### Exercise
Starting at the line with "You are a computer-use", return every line through the final one of the data, word for word. Pictures stay out.

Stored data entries

"""

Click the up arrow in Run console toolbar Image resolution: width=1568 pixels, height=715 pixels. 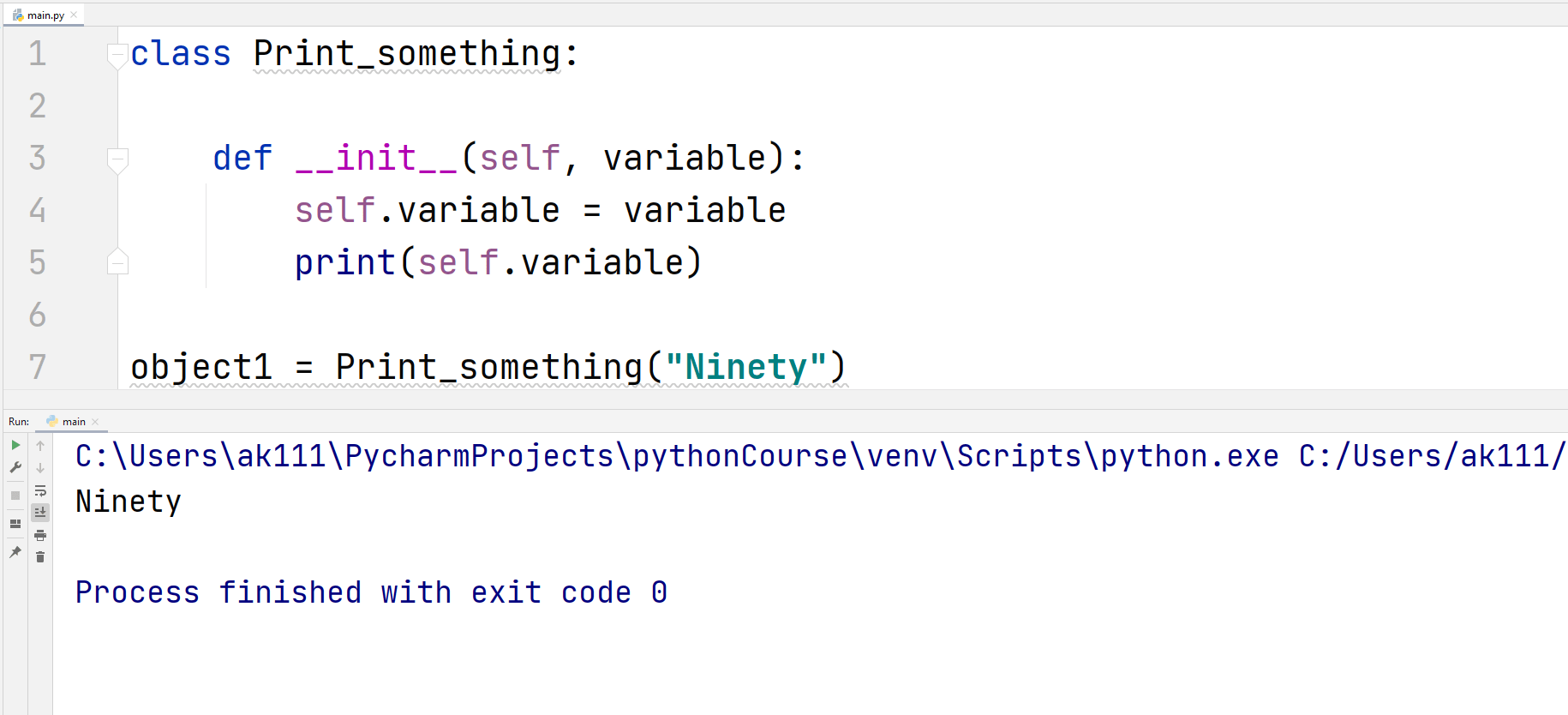[40, 446]
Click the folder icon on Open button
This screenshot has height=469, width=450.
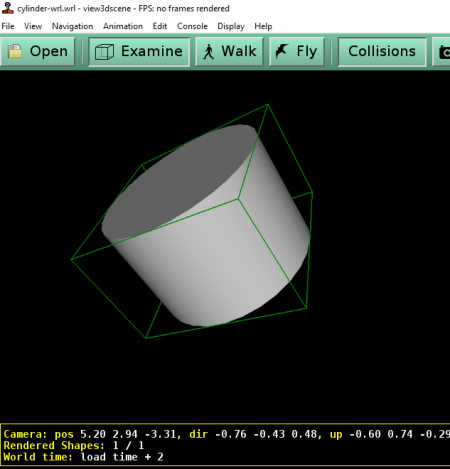(15, 51)
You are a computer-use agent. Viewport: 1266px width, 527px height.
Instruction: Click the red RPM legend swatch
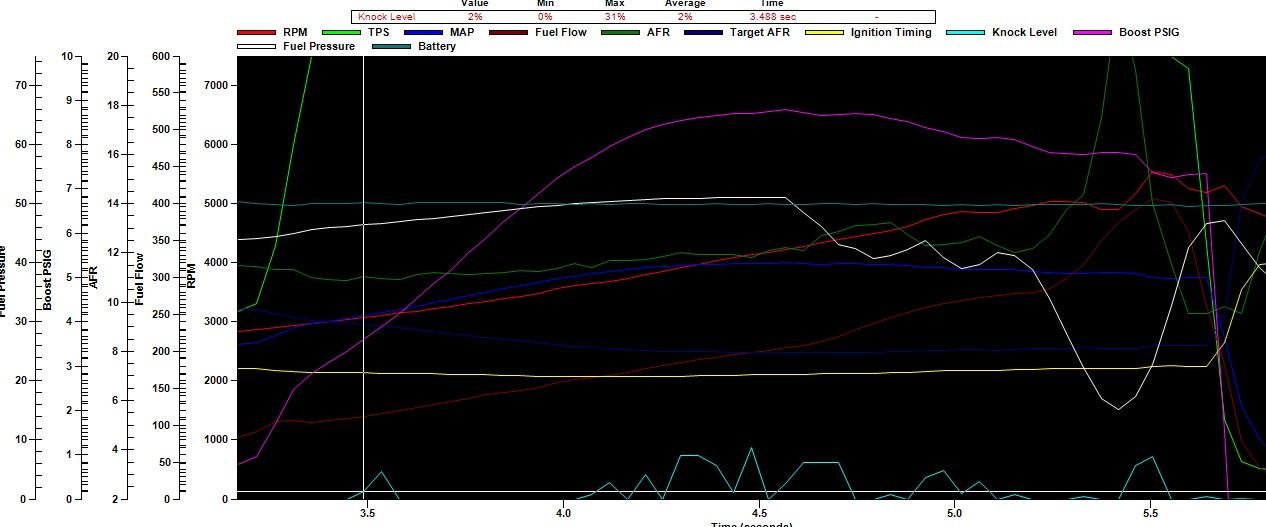(x=258, y=33)
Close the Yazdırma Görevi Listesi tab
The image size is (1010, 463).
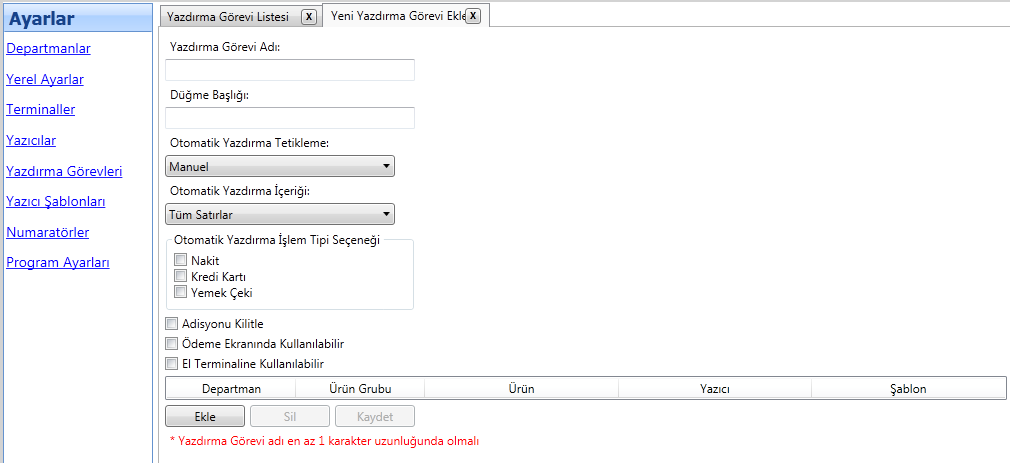pyautogui.click(x=309, y=16)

"""

### Exercise response
You are a computer-use agent. Viewport: 1266px width, 527px height.
Instruction: Click the red RPM legend swatch
(x=258, y=33)
Close the Yazdırma Görevi Listesi tab
The image size is (1010, 463).
pyautogui.click(x=309, y=16)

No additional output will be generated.